And yet he felt the weighty proof in his arms.

He searched her face with his eyes, not wanting to miss a single line, a single freckle—wanting
to miss nothing. His own hand shook as he took off his glove with his teeth and set
it aside. Lifting his hand to her cheek, he grazed it with the back of his knuckles.
He tried to speak again, but found a solid lump in his throat, robbing his breath.
He swallowed past it. “Damnation, Andrea, you’re powerfully soft.” He drew a deep
breath, and his words flowed out on the exhale. “I vow I could hold you here and stare
at your beautiful face for the rest of my days.”
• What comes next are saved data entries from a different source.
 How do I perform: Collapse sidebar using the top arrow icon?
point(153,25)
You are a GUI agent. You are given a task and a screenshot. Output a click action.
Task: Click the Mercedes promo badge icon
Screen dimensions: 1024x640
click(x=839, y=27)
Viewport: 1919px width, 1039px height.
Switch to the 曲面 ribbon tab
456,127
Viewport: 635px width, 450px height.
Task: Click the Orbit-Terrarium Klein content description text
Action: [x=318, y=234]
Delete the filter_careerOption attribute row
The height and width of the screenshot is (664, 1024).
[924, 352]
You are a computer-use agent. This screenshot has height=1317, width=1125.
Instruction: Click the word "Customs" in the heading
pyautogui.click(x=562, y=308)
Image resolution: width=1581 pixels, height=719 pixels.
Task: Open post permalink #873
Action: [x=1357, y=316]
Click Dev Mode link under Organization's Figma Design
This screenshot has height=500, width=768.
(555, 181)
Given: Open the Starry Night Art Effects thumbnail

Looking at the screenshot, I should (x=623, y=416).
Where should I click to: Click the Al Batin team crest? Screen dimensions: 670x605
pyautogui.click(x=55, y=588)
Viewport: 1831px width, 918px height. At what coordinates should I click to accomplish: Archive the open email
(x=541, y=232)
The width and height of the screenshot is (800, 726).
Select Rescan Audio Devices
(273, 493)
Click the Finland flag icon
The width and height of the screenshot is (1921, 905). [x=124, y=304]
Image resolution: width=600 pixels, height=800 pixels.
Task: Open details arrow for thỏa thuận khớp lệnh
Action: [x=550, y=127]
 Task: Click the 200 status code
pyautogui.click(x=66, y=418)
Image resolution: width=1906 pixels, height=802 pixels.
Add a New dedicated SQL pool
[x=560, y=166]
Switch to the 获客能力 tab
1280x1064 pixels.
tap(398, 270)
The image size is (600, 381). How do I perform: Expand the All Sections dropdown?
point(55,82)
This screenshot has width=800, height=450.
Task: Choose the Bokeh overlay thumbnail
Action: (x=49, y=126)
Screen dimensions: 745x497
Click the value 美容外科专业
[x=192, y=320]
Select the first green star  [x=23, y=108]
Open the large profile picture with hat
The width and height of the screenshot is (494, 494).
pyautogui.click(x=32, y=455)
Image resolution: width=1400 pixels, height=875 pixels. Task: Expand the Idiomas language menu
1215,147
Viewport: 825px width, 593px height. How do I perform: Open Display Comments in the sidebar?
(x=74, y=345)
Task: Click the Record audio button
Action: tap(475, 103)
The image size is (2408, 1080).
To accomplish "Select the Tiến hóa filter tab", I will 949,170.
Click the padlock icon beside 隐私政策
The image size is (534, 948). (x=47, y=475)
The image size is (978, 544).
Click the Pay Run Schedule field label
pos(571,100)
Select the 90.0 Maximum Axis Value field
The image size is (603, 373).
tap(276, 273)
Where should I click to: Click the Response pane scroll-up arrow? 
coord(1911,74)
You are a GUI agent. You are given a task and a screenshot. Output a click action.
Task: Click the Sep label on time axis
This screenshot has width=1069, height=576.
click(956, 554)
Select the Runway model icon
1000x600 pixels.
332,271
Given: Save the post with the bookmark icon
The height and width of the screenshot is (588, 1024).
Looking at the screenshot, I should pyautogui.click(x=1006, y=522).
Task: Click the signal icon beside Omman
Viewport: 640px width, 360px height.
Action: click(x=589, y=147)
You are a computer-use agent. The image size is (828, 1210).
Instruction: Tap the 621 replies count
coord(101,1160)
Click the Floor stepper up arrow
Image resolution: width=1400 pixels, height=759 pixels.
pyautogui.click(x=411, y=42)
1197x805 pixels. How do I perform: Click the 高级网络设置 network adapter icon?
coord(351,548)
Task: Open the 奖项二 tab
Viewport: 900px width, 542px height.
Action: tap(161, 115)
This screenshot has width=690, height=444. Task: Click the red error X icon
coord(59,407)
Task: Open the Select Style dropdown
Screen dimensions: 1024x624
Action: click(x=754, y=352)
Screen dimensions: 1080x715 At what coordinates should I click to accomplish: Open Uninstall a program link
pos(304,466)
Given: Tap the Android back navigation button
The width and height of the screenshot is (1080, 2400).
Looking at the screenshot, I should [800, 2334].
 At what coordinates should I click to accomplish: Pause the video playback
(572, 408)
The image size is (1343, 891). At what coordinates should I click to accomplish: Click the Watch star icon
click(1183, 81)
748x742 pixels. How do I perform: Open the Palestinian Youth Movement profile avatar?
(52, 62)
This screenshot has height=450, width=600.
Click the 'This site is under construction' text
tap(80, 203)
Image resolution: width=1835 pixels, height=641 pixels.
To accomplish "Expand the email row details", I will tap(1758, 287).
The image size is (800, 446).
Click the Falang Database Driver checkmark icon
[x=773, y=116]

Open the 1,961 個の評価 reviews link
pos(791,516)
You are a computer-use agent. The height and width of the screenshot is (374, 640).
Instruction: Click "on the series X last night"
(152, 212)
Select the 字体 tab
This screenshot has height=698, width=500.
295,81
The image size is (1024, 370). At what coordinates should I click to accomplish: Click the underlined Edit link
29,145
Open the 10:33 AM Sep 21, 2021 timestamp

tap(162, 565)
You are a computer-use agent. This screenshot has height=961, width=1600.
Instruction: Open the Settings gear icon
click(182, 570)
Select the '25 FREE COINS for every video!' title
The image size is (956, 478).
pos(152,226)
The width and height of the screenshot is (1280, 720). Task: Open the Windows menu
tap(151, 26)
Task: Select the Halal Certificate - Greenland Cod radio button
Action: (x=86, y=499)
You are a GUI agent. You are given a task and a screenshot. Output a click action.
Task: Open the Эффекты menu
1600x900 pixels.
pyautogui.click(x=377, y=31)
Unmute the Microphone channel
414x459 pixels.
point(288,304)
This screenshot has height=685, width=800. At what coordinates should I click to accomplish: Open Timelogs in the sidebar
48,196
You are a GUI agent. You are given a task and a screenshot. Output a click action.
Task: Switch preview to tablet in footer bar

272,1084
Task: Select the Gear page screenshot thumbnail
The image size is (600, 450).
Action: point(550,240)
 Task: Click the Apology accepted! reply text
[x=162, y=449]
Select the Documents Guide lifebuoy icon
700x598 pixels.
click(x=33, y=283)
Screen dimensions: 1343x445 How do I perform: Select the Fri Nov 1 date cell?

He watched tear after tear slide down her cheek as she stared up at him with those
warm hazel eyes. He could wait no more. He bent his head close, his gaze trained on
hers as his mouth settled comfortably over quivering lips. So warm and soft, he found
himself craving more. He brushed his lips across hers several times, then with strained
control, deepened the kiss. When her hand grasped the back of his neck and pulled
him closer, it sent him over the edge. He tasted her, deeper and deeper, swallowing
her gasp of surprise.

Tristan lifted his head from Andi’s but didn’t break eye contact. Their lips were
a whisper apart, and he could do nothing save stare and thank God and the saints above
he had been given such a gift. His breathing panted with the effort of having to maintain
control. He wanted her so badly, his insides shook. Suddenly, a loud snort sounded
in the bailey. Only when a brave soul tapped him on the shoulder did he remember where
he was and who was about.

Tristan turned and glared at the snorter.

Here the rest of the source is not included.